One strategy that organisations often implement to increase the response rates is introducing some form of incentive offered to respondents who are selected to take part in the study. In the literature, the most common theory for explaining why incentives are effective is the social exchange theory, which explains that respondents are more likely to respond when they trust that the ratio of rewards to costs will be proportionate. Where giving an incentive, an increase in response can be explained by respondents feeling obligated to take part because of the norm of reciprocity. That is, households who have received an incentive would consider completing the survey as a reciprocal act (Dillman, 2000). Another explanation of the effectiveness of incentives is provided by the monetary exchange theory, where the incentive is a payment for their response, where the monetary figure acts as a "precise measure of the worth of one's actions" (Dillman, 2000). This theory could also explain an incentive payment for high-burden surveys. Dillman explains that survey participation depends on three things:

rewards (people expect a gain from actions)

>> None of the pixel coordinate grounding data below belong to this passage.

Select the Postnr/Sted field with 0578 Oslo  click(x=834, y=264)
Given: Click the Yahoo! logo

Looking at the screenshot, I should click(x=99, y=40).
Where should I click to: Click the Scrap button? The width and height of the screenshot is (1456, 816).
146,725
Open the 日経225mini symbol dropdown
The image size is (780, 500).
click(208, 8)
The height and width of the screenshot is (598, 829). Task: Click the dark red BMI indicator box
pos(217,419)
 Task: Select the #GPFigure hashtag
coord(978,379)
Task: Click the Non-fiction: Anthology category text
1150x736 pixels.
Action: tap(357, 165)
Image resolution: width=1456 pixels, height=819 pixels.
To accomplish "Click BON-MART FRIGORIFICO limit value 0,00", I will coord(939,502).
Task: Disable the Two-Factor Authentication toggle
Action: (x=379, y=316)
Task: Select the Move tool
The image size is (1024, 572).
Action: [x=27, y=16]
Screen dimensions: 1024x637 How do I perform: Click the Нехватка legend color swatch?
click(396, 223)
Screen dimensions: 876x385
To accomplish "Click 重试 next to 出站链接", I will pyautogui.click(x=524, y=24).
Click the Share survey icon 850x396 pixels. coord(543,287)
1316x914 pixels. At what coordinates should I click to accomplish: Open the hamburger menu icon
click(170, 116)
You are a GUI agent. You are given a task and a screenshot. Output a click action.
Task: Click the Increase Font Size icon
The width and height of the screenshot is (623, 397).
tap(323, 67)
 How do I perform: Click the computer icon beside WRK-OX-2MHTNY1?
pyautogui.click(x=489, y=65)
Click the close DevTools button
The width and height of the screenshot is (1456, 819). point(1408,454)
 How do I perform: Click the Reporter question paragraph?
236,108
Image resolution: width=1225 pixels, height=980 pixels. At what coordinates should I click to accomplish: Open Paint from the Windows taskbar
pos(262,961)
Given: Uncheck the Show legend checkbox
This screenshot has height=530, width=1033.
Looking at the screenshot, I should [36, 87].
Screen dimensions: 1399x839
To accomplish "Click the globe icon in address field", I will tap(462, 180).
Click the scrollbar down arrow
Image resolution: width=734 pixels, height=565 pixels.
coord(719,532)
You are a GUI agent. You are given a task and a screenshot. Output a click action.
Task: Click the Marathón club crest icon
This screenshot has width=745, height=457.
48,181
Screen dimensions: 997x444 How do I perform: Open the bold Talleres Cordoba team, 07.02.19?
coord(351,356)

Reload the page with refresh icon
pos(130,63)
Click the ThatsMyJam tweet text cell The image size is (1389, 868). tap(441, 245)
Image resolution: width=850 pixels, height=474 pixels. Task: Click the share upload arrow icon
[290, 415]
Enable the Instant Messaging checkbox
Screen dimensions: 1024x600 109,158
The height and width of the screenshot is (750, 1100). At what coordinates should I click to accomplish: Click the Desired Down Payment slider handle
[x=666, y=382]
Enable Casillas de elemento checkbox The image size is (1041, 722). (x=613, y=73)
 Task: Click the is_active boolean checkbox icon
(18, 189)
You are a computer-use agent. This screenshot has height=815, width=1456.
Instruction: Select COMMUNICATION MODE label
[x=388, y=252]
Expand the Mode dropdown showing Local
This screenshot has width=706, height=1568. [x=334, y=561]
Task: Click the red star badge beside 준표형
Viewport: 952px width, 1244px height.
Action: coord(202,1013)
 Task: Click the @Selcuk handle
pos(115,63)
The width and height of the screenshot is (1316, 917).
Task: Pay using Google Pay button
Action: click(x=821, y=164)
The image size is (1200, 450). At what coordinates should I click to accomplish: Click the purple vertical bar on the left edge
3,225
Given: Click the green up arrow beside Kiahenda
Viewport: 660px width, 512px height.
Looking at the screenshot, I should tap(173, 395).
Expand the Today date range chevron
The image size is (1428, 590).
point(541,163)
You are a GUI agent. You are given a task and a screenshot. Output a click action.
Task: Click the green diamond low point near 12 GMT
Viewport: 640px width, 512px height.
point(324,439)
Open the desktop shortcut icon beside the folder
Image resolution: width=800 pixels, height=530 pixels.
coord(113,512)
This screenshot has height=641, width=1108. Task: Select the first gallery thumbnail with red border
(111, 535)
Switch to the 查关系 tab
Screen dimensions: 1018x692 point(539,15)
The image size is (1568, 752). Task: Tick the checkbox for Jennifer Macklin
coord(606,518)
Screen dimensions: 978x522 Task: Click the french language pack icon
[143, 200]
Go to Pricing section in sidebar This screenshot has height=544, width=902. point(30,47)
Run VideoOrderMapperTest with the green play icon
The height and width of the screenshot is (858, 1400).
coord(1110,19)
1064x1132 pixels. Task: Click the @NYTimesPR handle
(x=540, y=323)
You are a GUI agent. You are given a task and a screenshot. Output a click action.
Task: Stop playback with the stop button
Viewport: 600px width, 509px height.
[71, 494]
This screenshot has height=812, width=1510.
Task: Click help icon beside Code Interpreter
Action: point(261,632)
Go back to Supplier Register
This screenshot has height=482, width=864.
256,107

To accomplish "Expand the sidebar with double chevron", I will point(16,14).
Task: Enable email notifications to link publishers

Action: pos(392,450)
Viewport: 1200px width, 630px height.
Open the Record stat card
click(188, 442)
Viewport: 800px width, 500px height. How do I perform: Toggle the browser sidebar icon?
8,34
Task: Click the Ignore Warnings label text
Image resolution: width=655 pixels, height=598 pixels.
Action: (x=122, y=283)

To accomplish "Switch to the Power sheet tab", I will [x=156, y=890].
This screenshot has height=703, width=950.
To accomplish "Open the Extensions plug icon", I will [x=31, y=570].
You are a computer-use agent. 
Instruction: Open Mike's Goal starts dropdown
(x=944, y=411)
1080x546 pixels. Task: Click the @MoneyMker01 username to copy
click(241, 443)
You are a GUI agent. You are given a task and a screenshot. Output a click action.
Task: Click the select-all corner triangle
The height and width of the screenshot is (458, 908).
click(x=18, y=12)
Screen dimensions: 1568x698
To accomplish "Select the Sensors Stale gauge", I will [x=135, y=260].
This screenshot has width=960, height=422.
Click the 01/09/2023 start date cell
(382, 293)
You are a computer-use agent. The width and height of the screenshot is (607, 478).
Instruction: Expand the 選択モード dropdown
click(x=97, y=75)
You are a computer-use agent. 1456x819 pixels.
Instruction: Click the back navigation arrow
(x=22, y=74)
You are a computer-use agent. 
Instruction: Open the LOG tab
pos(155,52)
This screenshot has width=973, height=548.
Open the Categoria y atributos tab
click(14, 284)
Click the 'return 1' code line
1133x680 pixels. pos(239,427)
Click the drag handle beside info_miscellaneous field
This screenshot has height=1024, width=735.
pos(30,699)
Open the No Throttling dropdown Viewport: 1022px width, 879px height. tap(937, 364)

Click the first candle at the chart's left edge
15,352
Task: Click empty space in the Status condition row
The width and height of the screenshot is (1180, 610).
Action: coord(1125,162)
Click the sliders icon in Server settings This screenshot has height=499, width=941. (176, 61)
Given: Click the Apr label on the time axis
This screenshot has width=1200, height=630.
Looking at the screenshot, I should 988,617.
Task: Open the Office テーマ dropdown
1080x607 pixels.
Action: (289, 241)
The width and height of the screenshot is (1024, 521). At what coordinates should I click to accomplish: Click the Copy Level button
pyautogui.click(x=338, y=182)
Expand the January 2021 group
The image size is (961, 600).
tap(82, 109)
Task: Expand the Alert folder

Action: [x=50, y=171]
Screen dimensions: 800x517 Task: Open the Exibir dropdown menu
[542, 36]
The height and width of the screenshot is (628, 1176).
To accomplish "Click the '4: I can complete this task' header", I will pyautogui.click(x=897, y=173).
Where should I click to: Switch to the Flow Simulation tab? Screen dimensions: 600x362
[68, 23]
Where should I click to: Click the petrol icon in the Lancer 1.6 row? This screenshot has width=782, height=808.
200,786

costs (what is required to obtain the reward)

trust (long-term expectation that rewards will outweigh the costs)

A meta-analysis conducted by Singer et al. (1999) found that incentives, undifferentiating of their amount, are effective in increasing survey response in any mode. They explain this conclusion by reviewing theories that may suggest why incentives are effective at increasing survey response. The theory of reasoned action may explain why incentives may have an effect of persuading otherwise reluctant respondents to participate, as it proposes that people decide whether to take action based on whether the benefits of doing so outweigh the costs (Ajzen and Fishbein, 1980). Therefore, incentive may be perceived as a benefit by a respondent. The offer of an incentive for taking part in a survey may create other motivations needed to appeal to potential survey respondents. The offer may also substitute for the need for motivations arising from the decline in social capital, such as civic engagement and duty that today's respondents are lacking.

There are two mainstream types of incentive that are offered in surveys: unconditional or pre-paid and conditional or post-paid incentives (Singer et al., 1999). Empirical evidence suggests that unconditional incentives tend to be more effective at increasing the response rates than the conditional incentives (Goyder, 1994; Church, 1993). This may be explained by the Gouldner's (1960) norm of reciprocity. This theory suggests that people are more likely to do something in return for those who have done something for them. Therefore, if the respondent receives an incentive upfront, an unconscious obligation to return the favour is fulfilled by taking part in the study. In addition, respondents may be encouraged to take part because of the need to reduce cognitive dissonance (Festinger, 1957). This is a phenomenon that means that psychological discomfort may be experienced when the incentive is received and no action to respond to a survey is taken by a respondent.

More specifically, many studies have provided evidence that monetary incentives are more effective than non-monetary gifts. They may work better because they appeal to people's egoistic motives. Kropf and Blair (2005) have shown that people tend to respond better when they are offered a personal incentive, which provides a personal benefit to them directly.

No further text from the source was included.